Background: Because spontaneous (non-traumatic) intracerebral haemorrhage (ICH) volume influences its outcome and a third of ICHs enlarge by a third within 24 hours of onset, early haemostatic drug therapy might improve outcome. This is an update of a Cochrane review first published in 2006.
Objectives: To examine the clinical effectiveness and safety of haemostatic drug therapies for acute ICH in a randomised controlled trial (RCT) design.
Search strategy: I searched the Cochrane Stroke Group Trials Register (last searched 26 June 2009), the Cochrane Central Register of Controlled Trials (CENTRAL) (The Cochrane Library Issue 2, 2009), MEDLINE (1966 to June 2009) and EMBASE (1980 to June 2009).

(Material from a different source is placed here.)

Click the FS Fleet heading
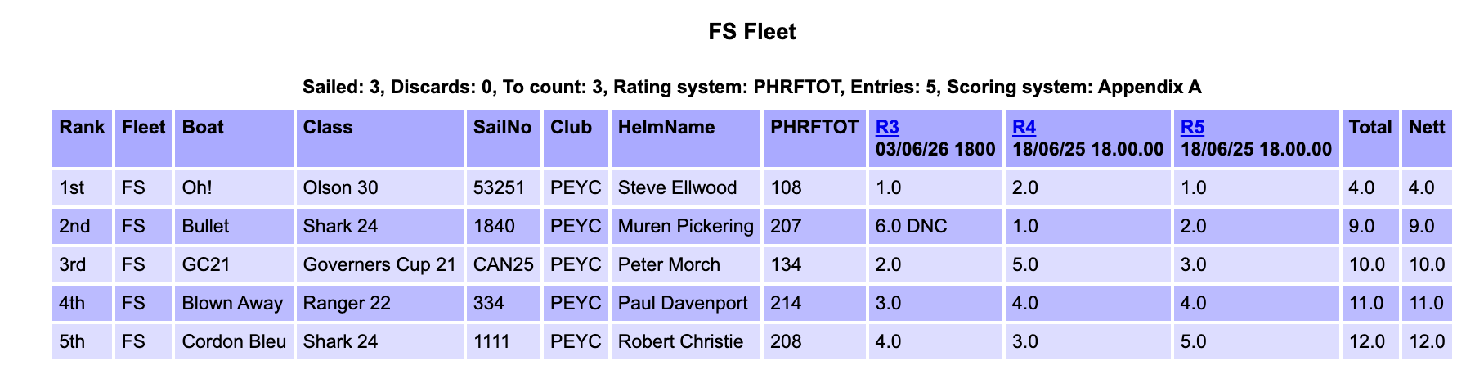The width and height of the screenshot is (1475, 388). 752,32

In an effort to identify further published, ongoing and unpublished studies I scanned bibliographies of relevant articles, searched international registers of clinical trials and research, and contacted authors and pharmaceutical companies.
Selection criteria: I sought RCTs of any haemostatic drug therapy for acute ICH, compared against placebo or open control, with relevant clinical outcome measures.

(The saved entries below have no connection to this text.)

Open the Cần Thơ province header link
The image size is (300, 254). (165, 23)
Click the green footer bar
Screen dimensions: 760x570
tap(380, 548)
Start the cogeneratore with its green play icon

Data collection and analysis: Two authors independently applied the inclusion criteria, reviewed the relevant studies, and extracted data.
Main results: I found five phase II RCTs and one phase III RCT, involving 1398 adults aged 18 years or over, within four hours of ICH onset: 423 participants received placebo and 975 participants received haemostatic drugs (two received epsilon-aminocaproic acid (EACA) and 973 received recombinant activated factor VII (rFVIIa)). Haemostatic drugs did not significantly reduce 90-day case fatality after ICH (risk ratio (RR) 0.85, 95% confidence interval (CI) 0.58 to 1.25), and rFVIIa did not significantly reduce death or dependence on the modified Rankin Scale (grades 4 to 6) within 90 days of ICH (RR 0.91, 95% CI 0.72 to 1.15). There was a trend towards more participants on rFVIIa experiencing thromboembolic serious adverse events (RR 1.37, 95% CI 0.74 to 2.55)
Authors' conclusions: Haemostatic drugs cannot be recommended for the treatment of acute spontaneous ICH in clinical practice, but a large RCT would be justified.